• [Arbeitsanweisungen]
(a) Für wen übersetzt die Dolmetscherin laut dem Prozessbericht ins Italienische?
(b) Geben Sie den Prozessbericht zwischen „Besucher und Presseleute“ und „ins Italienische übersetzt.“ einschließlich wieder und tauschen Sie dabei „Dolmetscherin“ gegen „Übersetzerin“.

• [Ausgangstext]
⟨

Besucher und Presseleute sitzen auf Tuchfühlung im Saal im zweiten Stock des Ellwanger Landgerichts, der anders als der Schwurgerichtssaal für diesen Andrang nicht ausgelegt ist. Drei Angeklagte, fünf Verteidiger, fünf Nebenkläger mit ihren Anwälten, zwei psychiatrische Sachverständige, eine Dolmetscherin, die für den 55-jährigen Familienvater und mutmaßlichen Haupttäter ins Italienische übersetzt.
Der Mann ist untersetzt und eher unscheinbar. Grau der Anzug, grau das Haar. Vor den Kameras verbirgt er sein Gesicht. Ist er wirklich der abscheuliche Tyrann, der seine Ehefrau und seine drei Kinder schlug und seine Tochter im Alter von zwölf Jahren sexuell missbrauchte, wie der jüngere Sohn behauptet? Hat er seinen türkischstämmigen Schwiegersohn am 13. Februar 2008 in einer Garage in Sontheim an der Brenz erwürgt? Und hat er zusammen mit seinen beiden Söhnen den Lebensgefährten seiner Tochter wiederum in einer Garage mit einem Seil erdrosselt, mit einer Kettensäge zerstückelt und die Leichenteile in zubetonierten Fässern unweit seines sizilianischen Geburtsorts in einem Wald verscharrt? Und hat er schließlich aus Habgier am 14. Mai dieses Jahres den Vermieter der Garage zusammen mit seinem älteren Sohn erdrosselt, den Leichnam in eine Gefriertruhe gesteckt, einige Tage später „zerlegt“und dann die Konten des Opfers geplündert?

⟩

(Gespeicherte Zeilen)
⟨

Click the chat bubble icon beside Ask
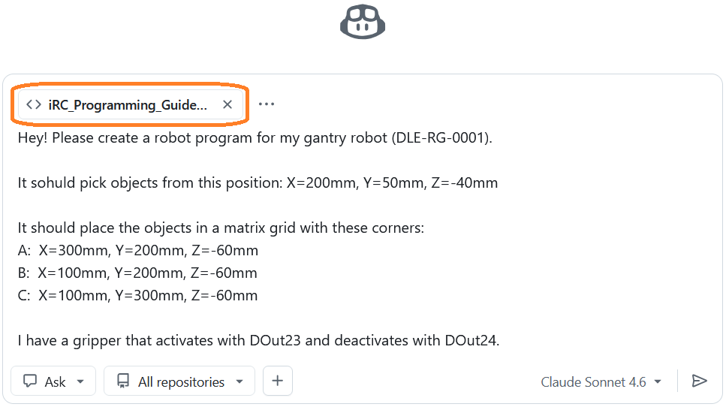The height and width of the screenshot is (407, 726). (31, 381)
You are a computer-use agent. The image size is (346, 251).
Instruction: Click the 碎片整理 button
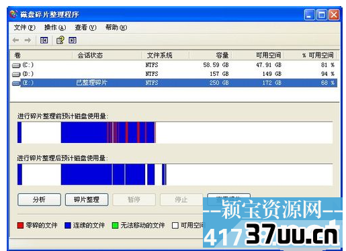click(87, 199)
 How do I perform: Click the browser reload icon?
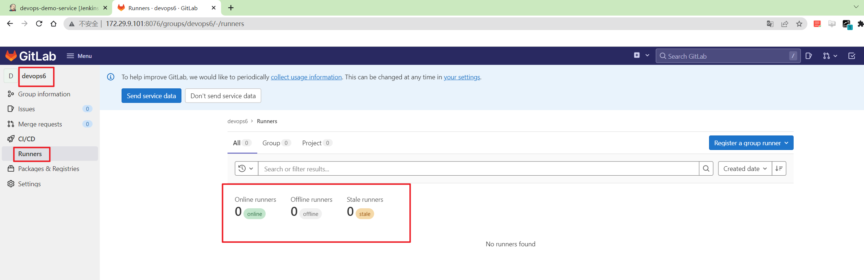[x=39, y=24]
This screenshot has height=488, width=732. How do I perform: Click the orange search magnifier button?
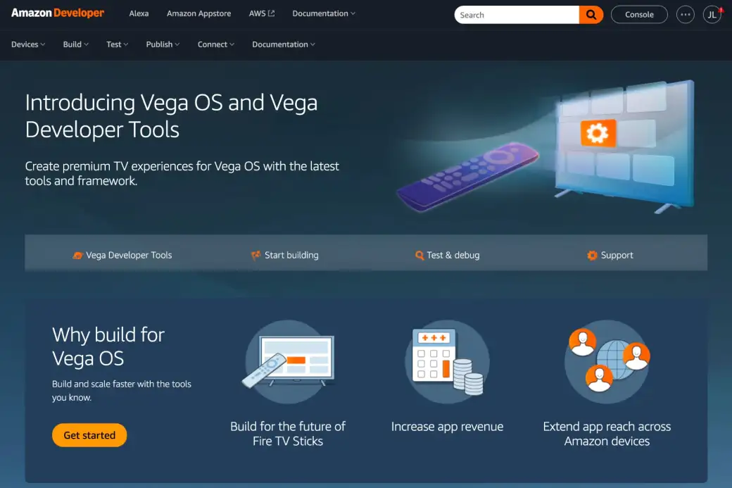click(x=591, y=15)
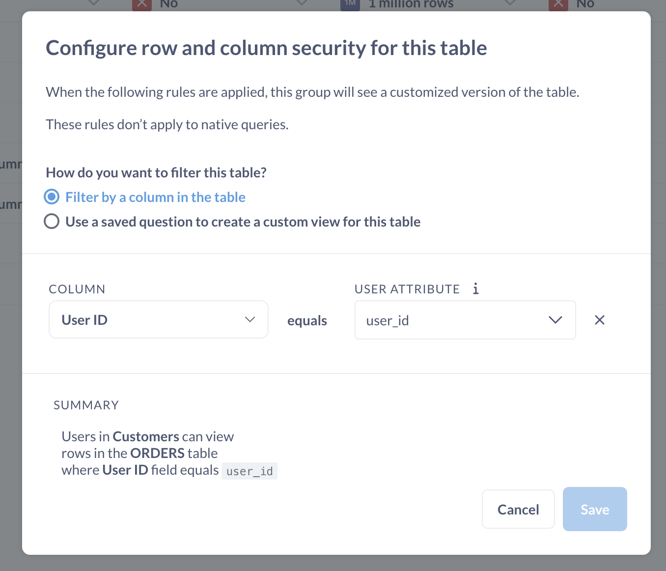The width and height of the screenshot is (666, 571).
Task: Save the row and column security rules
Action: coord(594,510)
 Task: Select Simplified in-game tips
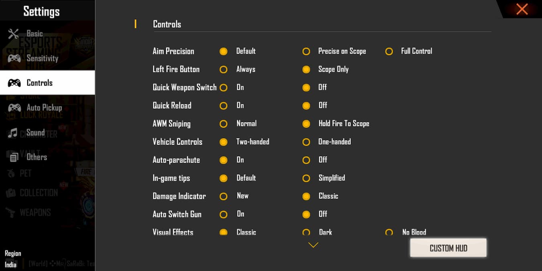[x=306, y=178]
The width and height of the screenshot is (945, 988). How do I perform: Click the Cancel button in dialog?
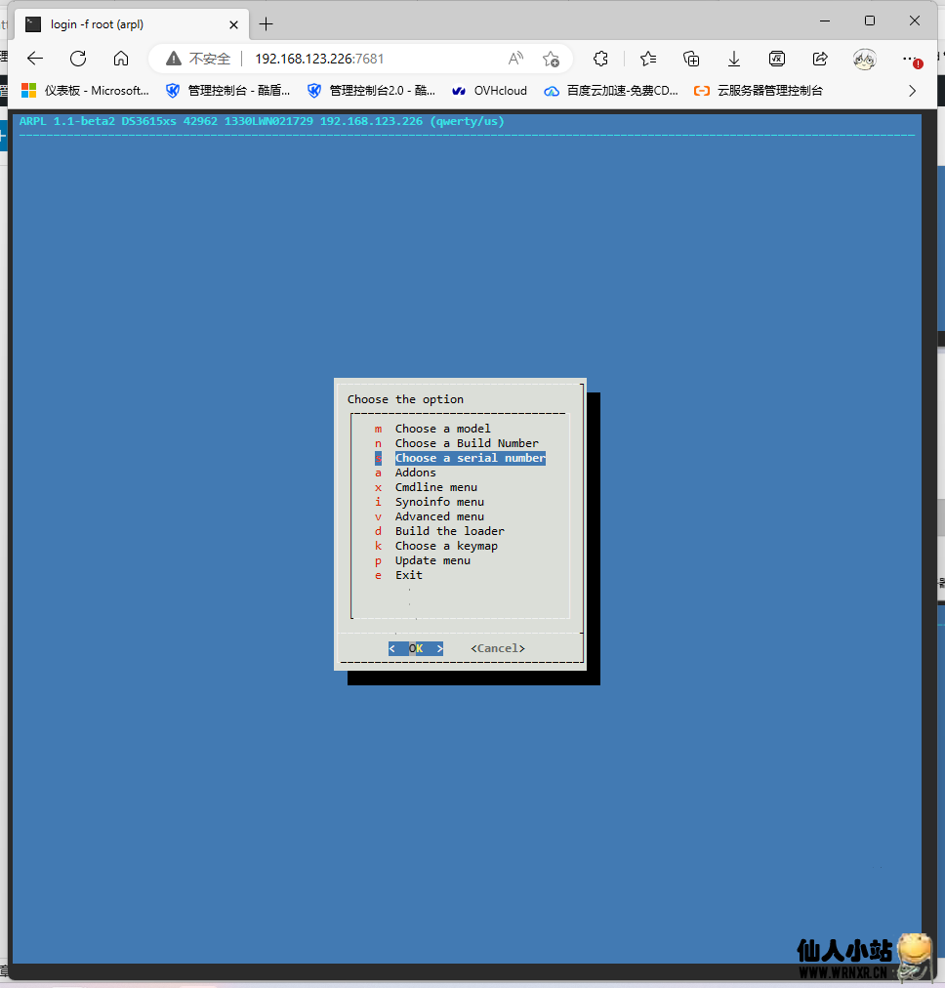point(497,648)
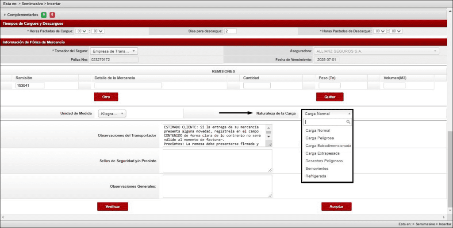
Task: Open the Unidad de Medida dropdown
Action: (112, 114)
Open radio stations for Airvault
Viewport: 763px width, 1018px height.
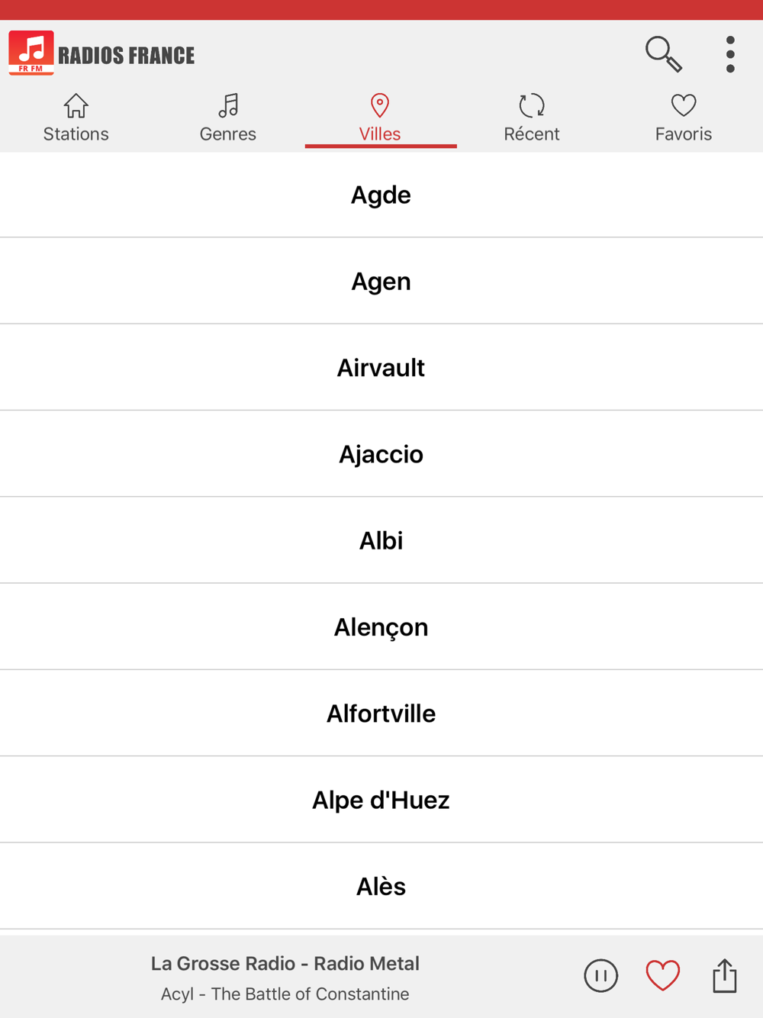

⟩

• [Lösungen]
(a) Für den 55-jährigen Familienvater und mutmaßlichen Haupttäter.

(b)
Besucher und Presseleute sitzen auf Tuchfühlung im Saal im zweiten Stock des Ellwanger Landgerichts, der anders als der Schwurgerichtssaal für diesen Andrang nicht ausgelegt ist. Drei Angeklagte, fünf Verteidiger, fünf Nebenkläger mit ihren Anwälten, zwei psychiatrische Sachverständige, eine Übersetzerin, die für den 55-jährigen Familienvater und mutmaßlichen Haupttäter ins Italienische übersetzt.